Eine einzige Ausnahme gilt für Unternehmer, die am 31.12. des vorangegangenen Jahres zehn oder weniger Personen beschäftigt haben. Bei Ermittlung dieser Personenzahl ist die Kopfzahl der Beschäftigten unabhängig von ihren Arbeitszeitanteilen maßgeblich. Kleinunternehmer sollten daher regelmäßig zu Beginn eines Kalenderjahres prüfen, ob sie aufgrund der aktuellen Beschäftigtenzahl zur Erteilung der Information verpflichtet sind.

Die Informationspflicht nach Entstehen der Streitigkeit (§37 VSBG) gilt darüber hinaus für alle Unternehmer, die Verträge mit Verbrauchern schließen, ungeachtet der Tatsache, ob sie eine Webseite unterhalten und/oder AGB verwenden und unabhängig von ihrer Beschäftigtenzahl.

Was beinhaltet die Informationspflicht und wie setze ich diese um?

Zu unterscheiden ist zwischen der Allgemeinen Informationspflicht gemäß § 36 VSBG und der Informationspflicht nach Entstehen der Streitigkeit gemäß § 37 VSBG.

Allgemeine Informationspflicht, § 36 VSBG

Gemäß § 36 VSBG muss ein Unternehmer, der eine Webseite unterhält oder AGB verwendet, den Verbraucher „leicht zugänglich, klar und verständlich“ darüber informieren,

  • ob er bereit oder verpflichtet ist, an einem Streitbeilegungsverfahren vor einer Verbraucherschlichtungsstelle teilzunehmen,
  • für den Fall, dass eine Verpflichtung zur Teilnahme an einem solchen Verfahren besteht, welche Verbraucherschlichtungsstelle zuständig ist (inkl. Anschrift und Webseite der Verbraucherschlichtungsstelle).

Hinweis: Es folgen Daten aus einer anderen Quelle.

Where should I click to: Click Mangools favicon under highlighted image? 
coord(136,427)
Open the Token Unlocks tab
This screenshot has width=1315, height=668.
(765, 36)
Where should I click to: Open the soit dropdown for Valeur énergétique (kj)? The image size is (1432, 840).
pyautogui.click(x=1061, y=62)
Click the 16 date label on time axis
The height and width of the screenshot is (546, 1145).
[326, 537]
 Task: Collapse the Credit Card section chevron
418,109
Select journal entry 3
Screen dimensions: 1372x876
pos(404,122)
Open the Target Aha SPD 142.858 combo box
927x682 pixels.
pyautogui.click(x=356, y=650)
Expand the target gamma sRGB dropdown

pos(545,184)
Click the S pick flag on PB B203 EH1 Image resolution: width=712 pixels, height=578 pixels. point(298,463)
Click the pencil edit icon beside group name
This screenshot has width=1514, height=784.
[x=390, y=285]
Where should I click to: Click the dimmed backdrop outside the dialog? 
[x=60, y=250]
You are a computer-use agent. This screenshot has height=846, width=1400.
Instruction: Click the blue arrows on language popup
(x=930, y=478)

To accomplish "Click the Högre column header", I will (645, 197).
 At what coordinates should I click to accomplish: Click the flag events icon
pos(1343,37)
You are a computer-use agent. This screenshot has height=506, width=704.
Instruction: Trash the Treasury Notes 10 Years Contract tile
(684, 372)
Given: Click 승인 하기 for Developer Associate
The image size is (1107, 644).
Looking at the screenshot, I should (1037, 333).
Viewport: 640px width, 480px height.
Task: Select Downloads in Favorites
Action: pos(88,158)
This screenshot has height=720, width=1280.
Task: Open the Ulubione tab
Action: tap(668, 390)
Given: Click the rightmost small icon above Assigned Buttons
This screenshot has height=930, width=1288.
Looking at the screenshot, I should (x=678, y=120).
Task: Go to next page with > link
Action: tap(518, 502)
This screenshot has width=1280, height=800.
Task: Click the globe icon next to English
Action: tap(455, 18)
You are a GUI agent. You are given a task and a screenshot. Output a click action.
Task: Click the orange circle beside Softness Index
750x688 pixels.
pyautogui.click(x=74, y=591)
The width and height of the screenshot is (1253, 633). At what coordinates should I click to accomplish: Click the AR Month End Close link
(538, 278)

Zunächst ist also ein genereller Hinweis dazu erforderlich, ob die Bereitschaft besteht, an Streitbeilegungsverfahren vor einer Verbraucherschlichtungsstelle teilzunehmen oder nicht. Der Hinweis muss leicht zugänglich, klar und verständlich sein:

Auf der Webseite empfehlen wir daher, diese Information im Impressum aufzunehmen oder einen gesonderten Link „Verbraucherschlichtung“ im Menü aufzunehmen, über den sich unmittelbar die weiteren Informationen abrufen lassen. Beispiel:

„Die Firma X ist weder bereit noch verpflichtet, an Streitbeilegungsverfahren vor einer Verbraucherschlichtungsstelle teilzunehmen.“

oder

„Die Firma X ist bereit, an Streitbeilegungsverfahren bei einer Verbraucherschlichtungsstelle teilzunehmen.“

Im letztgenannten, bejahenden Fall kann die Bereitschaft auch auf eine bestimmte Verbraucherschlichtungsstelle beschränkt werden:

„Wir sind bereit, an Streitbeilegungsverfahren bei der folgenden Verbraucherschlichtungsstelle teilzunehmen: [Name/Anschrift/Webseite].“

Verwendet der Unternehmer AGB, muss der Hinweis (zusätzlich) auch dort erfolgen. Um dem Erfordernis „hinreichend klar“ zu genügen, sollte der Hinweis durch eine eindeutige Überschrift in Fettdruck erfolgen. Beispiel:

§ x Verbraucherschlichtung, Information gemäß § 36 VSBG
Die Firma X ist weder bereit noch verpflichtet, an Streitbeilegungsverfahren vor einer Verbraucherschlichtungsstelle teilzunehmen.“

Besteht für einen Unternehmer darüber hinaus eine Pflicht zur Teilnahme an einem Streitbeilegungsverfahren, hat der Unternehmer dies anzugeben sowie die zuständige Stelle mit Name, Anschrift und Webseite. Der deutsche Gesetzgeber hat sich im VSBG dagegen entschieden, Unternehmer grundsätzlich zur Teilnahme an der alternativen Streitbeilegung zu verpflichten. Ausnahmen gelten lediglich für bestimme Wirtschaftsbereiche (z. B. für Energieversorger). Eine Verpflichtung für einen Unternehmer im Übrigen kann sich daher nur aus einer eigenen vertraglichen Verpflichtung (z. B. Mediations- oder Schlichtungsabreden, aus der Satzung bei entsprechender Verbandszugehörigkeit) ergeben. Beispiel:

„Die Firma X ist gemäß … (z.B. der Satzung eines Trägervereins einer Streitbeilegungsstelle) verpflichtet, an Streitbeilegungsverfahren teilzunehmen. Zuständig ist die folgende Stelle: [Name/ Anschrift/ Webseite].“

Auch dieser Hinweis muss, wie oben beschrieben, im Impressum der Webseite und in den AGB erfolgen.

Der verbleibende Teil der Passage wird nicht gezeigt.